ПРЕДИСЛОВИЕ К РОМАНУ ДИККЕНСА \"ХОЛОДНЫЙ ДОМ\"
Перевод М. Лорие
\"Il pechait par l\'exces de ses qualites. Il avait d\'innombiables passions\" {Он грешил от избытка собственных достоинств. Страсти его были несчетны (франц.).}. Так описывает Мопассан своего \"колосса Родосского\"; так меня тянет написать о Диккенсе. В свое время он внушил мне настоящую страсть, первую серьезную и самую долговечную страсть в моей умственной жизни. Сейчас, перечитывая этот роман через двадцать семь лет, я как будто вспоминаю каждое слово - не потому, что это мой любимый роман Диккенса (на мой взгляд, \"Записки Пикквикского клуба\", \"Давид Копперфильд\", \"Наш общий друг\" и \"Мартин Чезлвит\" стоят выше), но потому, что, читая его впервые, я влюбился в автора; потому что каждое его слово я с двенадцати до семнадцати лет читал со страстью. Такое, кажется, случалось со мной только в отношении семи других писателей. Это Уайт-Мелвилль, чьи невозмутимые денди прямо-таки подорвали мое юношеское здоровье; Теккерей, которым я увлекался от семнадцати до двадцати двух лет; Дюма-отец, который владел мною от двадцати пяти лет до двадцати восьми; Тургенев, который поразил мой ум и душу, когда мне было лет тридцать; Мопассан, взявший то, что осталось от Тургенева; Толстой и, в несколько меньшей степени, Анатоль Франс. Я никогда не был дегустатором книг, верхоглядом, литературным волокитой: мне всегда нужно было проникнуться к тому или иному блюду подлинной страстью, иначе у меня не было на него аппетита. Помимо произведений этих семи писателей, у меня был флирт с \"Томом Сойером\" и \"Гекльберри Финном\" Марка Твена; с \"Дон Кихотом\"; и с \"Тремя сказками\" Флобера. Вот и вся моя исповедь. Литературная жизнь на диво чистая и безгрешная.

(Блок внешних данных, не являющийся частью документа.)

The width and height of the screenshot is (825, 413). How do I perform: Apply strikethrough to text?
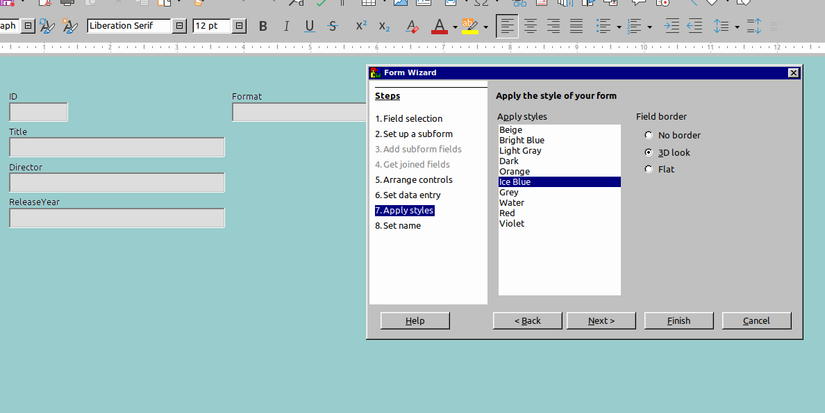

Сейчас, когда я вернулся к этой первой любви, меня особенно поражает то, как это все прекрасно читается. Вся литературная вода, которая утекла с тех пор, словно и не коснулась этой книги. Вероятно, не найдется ни одного так называемого эстетического правила или канона, который не был бы нарушен в ней десятки раз. В ней нет ни линии, ни формы, ни логической последовательности, ни какого-либо нравственного откровения. Сюжет мелодраматичен и строится на случайностях; характеры - по большей части карикатуры. Автор неприкрыто морализирует, его юмор зачастую вопиюще дешевый, а пафос отдает патокой. Стиль не отличается особым изяществом. Чуть не на каждой странице все маленькие божки искусства краснеют от стыда. А между тем!.. Какое богатство, какая жизненность, какой размах и простор! Какая силища, какие беспорядочные россыпи сокровищ! Ах, милые мои божки искусства, как все это пригодилось бы там, где вы властвуете! Только гений способен так подняться над собственной техникой. Поистине всеобъемлющее сердце Диккенса, его великолепное сочувствие к людям - вот причина, почему его произведения живы сегодня не меньше, чем в те дни... когда мы не знали лучшего! Сколько бы ни искать, вы не найдете на этих страницах ничего, что не вылилось бы из прекрасного, благородного сердца, из сердца, которое ненавидело подлость и жестокость - эти неразлучные пороки, единственные подлинные пороки человечества; и ничего такого, чего не стоило бы сказать, пусть оно и сказано по-чудному. Какая во всем этом душевная мудрость, как чудодейственно духовный палец писателя проникает сквозь внешние оболочки любого явления и безошибочно находит его пульс!